*ВЫБРАННЫЙ ОТРЫВОК:*
Я тогда не знал еще стихотворения Блока «На железной дороге», но когда впоследствии прочитал его, то подумал, что оно написано также и о Ельне. И в Ельне, несомненно, были девушки, которые шли на станцию с тайной надеждой:
Я тоже ходил иногда встречать поезда, тоже мерил шагами дорожки городского сада, тоже бродил по Екатерининской улице. Но однажды на каком-то заборе увидел афишу, извещавшую ельнинцев, что в субботу в зале пожарного общества состоится большой бал-маскарад. При этом подчеркивалось, что танцы будут продолжаться аж до утра.
Я практически не знал, что такое бал-маскарад, и ни разу не видел городских танцев. Тем не менее я не отважился бы пойти на зов только что прочитанной афиши, если бы не один мой школьный товарищ.
— Пойдем обязательно! — уговаривал он. — Там же очень интересно будет.
И я согласился, пошел, не пожалел помятого трояка, который получил от отца дьякона.
Собственно, маскарада не было: лишь немногие пришли на вечер в масках, размалеванных на разный лад, другие — с узкими черными повязками на лице, в которых имелись прорези для глаз. Но для меня было достаточно и этого. Все остальное я мог довообразить и, таким образом, хотя бы приблизительно представить, что же это такое — маскарад.
Впрочем, ельнинцы, собравшиеся в зале, сразу же и безошибочно узнали замаскированных, и те, побыв некоторое время в масках, затем сняли их и уже ничем не отличались от всех остальных.
Но меня заинтересовали не столько маски, сколько танцы. Такие танцы я наблюдал впервые, и меня охватило такое ощущение, что я словно соприкоснулся с чем-то необыкновенно праздничным, хорошим.
Сам я танцевать не умел и довольствовался тем, что, стоя у стены, следил за молодыми нарядными парами, кружившимися в ярко освещенном зале под звуки духового оркестра. Было и весело, и грустно, грустно иногда до слез.
Когда же на танцующих дождем посыпались разноцветные кружочки конфетти, когда по всему залу, опутывая танцующих, протянулись во всех направлениях яркие бумажные ленты серпантина, я пришел в совершеннейший восторг. И был несказанно доволен тем, что лента серпантина задела за руку и меня, что разноцветный дождь конфетти попал и на мое плечо и на мои волосы. И мне совсем не хотелось стряхивать с себя эти разноцветные «дождинки».
В перерывах между танцами работала «почта амура». О ней до того вечера я тоже не знал ничего. А тут даже стал участником ее, участником, правда, пассивным, но все же…
Для участия в «почте амура» нужно было у одной из девушек-«почтальонов» взять квадратик белой бумаги с написанным на нем номером. Это твой адрес. Приколи квадратик с номером у себя на груди и жди писем. Помню, я запасся таким номером (если не ошибаюсь, за него надо было сколько-то заплатить), приколол его где надо, но писем не ждал: в Ельне ни одной знакомой девушки у меня не было, а ребята-гимназисты вряд ли станут писать.

*ПИСЬМЕННОЕ ЗАДАНИЕ A:* Определите, согласуются ли с отрывком о бале-маскараде утверждения (i) бал-маскарад проходил в зале пожарного общества; (ii) рассказчик танцевал на балу; (iii) все пришли на вечер в масках. На каждое ответьте «да» или «нет» и приведите решающие слова отрывка дословно.
*ПИСЬМЕННОЕ ЗАДАНИЕ B:*
Ответьте по отрывку о бале-маскараде:
(i) В какой день недели должен был состояться бал-маскарад?
(ii) Под звуки чего кружились пары в зале?
(iii) Что нужно было взять у девушки-«почтальона», чтобы участвовать в «почте амура»?

*ПРЕДОСТАВЛЕННЫЙ МАТЕРИАЛ:*
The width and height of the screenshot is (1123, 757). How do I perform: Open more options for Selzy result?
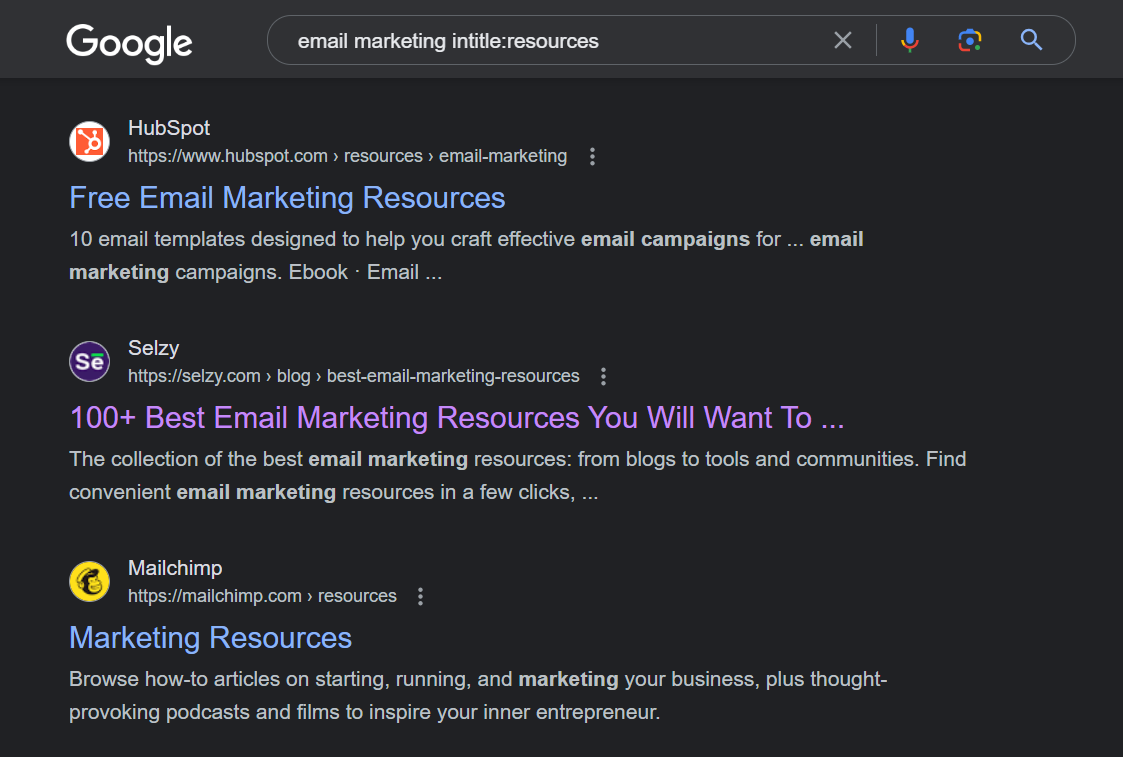coord(603,376)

*ИТОГОВЫЙ РЕЗУЛЬТАТ A:*
(i) Да: «в зале пожарного общества состоится большой бал-маскарад».
(ii) Нет: «Сам я танцевать не умел и довольствовался тем, что, стоя у стены, следил за молодыми нарядными парами».
(iii) Нет: «лишь немногие пришли на вечер в масках».

*ИТОГОВЫЙ РЕЗУЛЬТАТ B:*
(i) В субботу.
(ii) Под звуки духового оркестра.
(iii) Квадратик белой бумаги с написанным на нем номером.